There have been few studies of the effects of EMS therapy in patients with COVID-19. In a previous RCT, application of EMS to the gastrocnemius muscles for up to 14 days was accompanied only by improvements in lower extremity muscle condition, e.g., ankle muscle strength and endurance, in critically ill patients with COVID-19 admitted to the ICU30. In another study, application of EMS to the quadriceps femoris muscles for 7 consecutive days only increased muscle strength assessed according to the MRC score and function in patients with severe COVID-19 during ICU admission, although they did not include a control group for comparison31. The results of the present study indicated that the application of EMS to the biceps brachii, quadriceps femoris, and gastrocnemius muscles for up to 2 weeks (median 5 days) was not accompanied by a decrease in occurrence of ICU-acquired weakness (i.e., MRC score < 48 points) and improved physical function and mobility at discharge from the ICU in patients with COVID-19 requiring IMV. Early additional muscle exercise may not improve muscle function in the most fragile patients with severe inflammation-induced muscle protein breakdown25. As a previous RCT suggested that the application of EMS for 7 days was required to prevent muscle atrophy and weakness in critically ill patients32, the duration of treatment in the present study may not have been sufficient to observe improvements in the outcomes of our patients. The effects of EMS therapy on physical function may have been attenuated by the mobilization program in the present study as we compared the effects of early rehabilitation with addition of EMS to early rehabilitation alone and more than 75% of our patients could sit on the edge of the bed or better before discharge from the ICU. Moreover, as more than 70% of our patients had MRC score ≥ 48 points at discharge from the ICU and the highest possible score is 60 points, this suggests that a ceiling effect33 may have prevented detection of differences between groups. Further studies are required to determine the optimal frequency and duration of EMS therapy and the most suitable method for physical assessment to improve clinical outcomes in patients with severe COVID-19 requiring ICU admission.

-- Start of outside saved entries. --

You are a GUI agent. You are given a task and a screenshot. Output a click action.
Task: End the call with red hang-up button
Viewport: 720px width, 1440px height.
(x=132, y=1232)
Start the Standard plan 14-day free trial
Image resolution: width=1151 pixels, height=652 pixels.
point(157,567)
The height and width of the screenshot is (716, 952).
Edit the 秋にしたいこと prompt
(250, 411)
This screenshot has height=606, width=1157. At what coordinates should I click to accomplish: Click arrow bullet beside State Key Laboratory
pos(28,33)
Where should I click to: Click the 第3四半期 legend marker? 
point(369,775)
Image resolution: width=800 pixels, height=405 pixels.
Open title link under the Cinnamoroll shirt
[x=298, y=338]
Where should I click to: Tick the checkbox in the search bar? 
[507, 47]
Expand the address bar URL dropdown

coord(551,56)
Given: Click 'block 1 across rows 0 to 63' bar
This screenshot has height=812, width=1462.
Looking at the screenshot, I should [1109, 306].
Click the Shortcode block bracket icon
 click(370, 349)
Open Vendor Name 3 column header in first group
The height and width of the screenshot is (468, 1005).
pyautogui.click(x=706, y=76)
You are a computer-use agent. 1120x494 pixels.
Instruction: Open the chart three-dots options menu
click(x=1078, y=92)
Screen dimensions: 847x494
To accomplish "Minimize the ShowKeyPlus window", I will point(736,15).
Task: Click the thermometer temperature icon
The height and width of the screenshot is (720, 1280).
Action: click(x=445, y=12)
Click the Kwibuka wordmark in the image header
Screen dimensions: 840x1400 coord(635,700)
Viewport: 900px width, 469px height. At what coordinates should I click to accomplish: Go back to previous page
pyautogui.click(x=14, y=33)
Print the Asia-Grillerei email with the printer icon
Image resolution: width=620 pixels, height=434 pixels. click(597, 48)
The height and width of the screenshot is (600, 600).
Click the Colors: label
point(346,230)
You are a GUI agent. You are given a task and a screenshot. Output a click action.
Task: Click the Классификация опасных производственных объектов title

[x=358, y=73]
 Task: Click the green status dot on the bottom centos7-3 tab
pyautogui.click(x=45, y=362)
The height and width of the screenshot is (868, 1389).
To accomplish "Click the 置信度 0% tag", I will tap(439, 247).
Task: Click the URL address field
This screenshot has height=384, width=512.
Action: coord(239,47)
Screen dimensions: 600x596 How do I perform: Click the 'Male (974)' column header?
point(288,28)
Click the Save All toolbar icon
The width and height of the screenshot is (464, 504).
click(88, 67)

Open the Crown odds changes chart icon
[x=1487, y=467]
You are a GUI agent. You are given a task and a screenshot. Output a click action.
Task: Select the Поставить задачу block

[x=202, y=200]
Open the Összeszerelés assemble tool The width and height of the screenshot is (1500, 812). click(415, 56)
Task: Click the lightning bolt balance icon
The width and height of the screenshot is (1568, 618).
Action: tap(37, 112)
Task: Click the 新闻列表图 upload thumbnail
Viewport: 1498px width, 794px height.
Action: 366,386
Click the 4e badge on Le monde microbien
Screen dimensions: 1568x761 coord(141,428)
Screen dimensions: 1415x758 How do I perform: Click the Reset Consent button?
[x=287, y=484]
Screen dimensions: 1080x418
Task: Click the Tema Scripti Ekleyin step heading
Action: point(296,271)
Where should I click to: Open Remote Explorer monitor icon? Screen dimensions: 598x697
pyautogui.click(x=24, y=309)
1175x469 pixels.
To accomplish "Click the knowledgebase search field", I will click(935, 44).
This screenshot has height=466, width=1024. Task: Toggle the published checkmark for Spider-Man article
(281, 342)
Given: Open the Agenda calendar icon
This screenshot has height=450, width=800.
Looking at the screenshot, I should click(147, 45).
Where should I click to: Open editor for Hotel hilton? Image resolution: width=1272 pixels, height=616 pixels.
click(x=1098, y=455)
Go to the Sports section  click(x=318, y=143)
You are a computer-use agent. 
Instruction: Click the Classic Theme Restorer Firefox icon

This study had several limitations, the most important of which was the small sample size, which may have been underpowered for detection of some of the clinical characteristics and outcomes. In addition, this was not a RCT but compared data from patients before and after the introduction of EMS therapy in our hospital. Because of several advances in the treatment of critically ill patients that affect the type of treatment used, it may be risky to compare data with historical controls. Further RCTs are required to determine the effects of EMS. In addition, the optimal EMS configurations and parameters for patients with severe COVID-19 remain to be determined. As we measured physical function only at discharge from the ICU, the effects of EMS may have been influenced by physical function before admission. Therefore, it was considered necessary to perform an initial assessment upon awakening to observe differences between the two time points. We did not assess oedema, blood flow, and basal metabolic rate. In addition, we did not measure muscle mass or examine mental health, which may be important considerations in patients with severe COVID-19. Finally, this was a single-center study in a population of Asian patients, thus limiting the generalizability of our findings to other populations. However, the single-center setting ensured that similar sedation and ventilator weaning protocols were applied in both groups, and so may also be seen as a strength of this study.

Conclusions

The results of the present study indicated the safety of EMS therapy in critically ill patients with COVID-19 in the ICU setting, but adding EMS of the upper and lower muscles to a standardized early rehabilitation program did not improve either physical function or clinical outcomes at discharge from the ICU in patients with COVID-19 requiring IMV.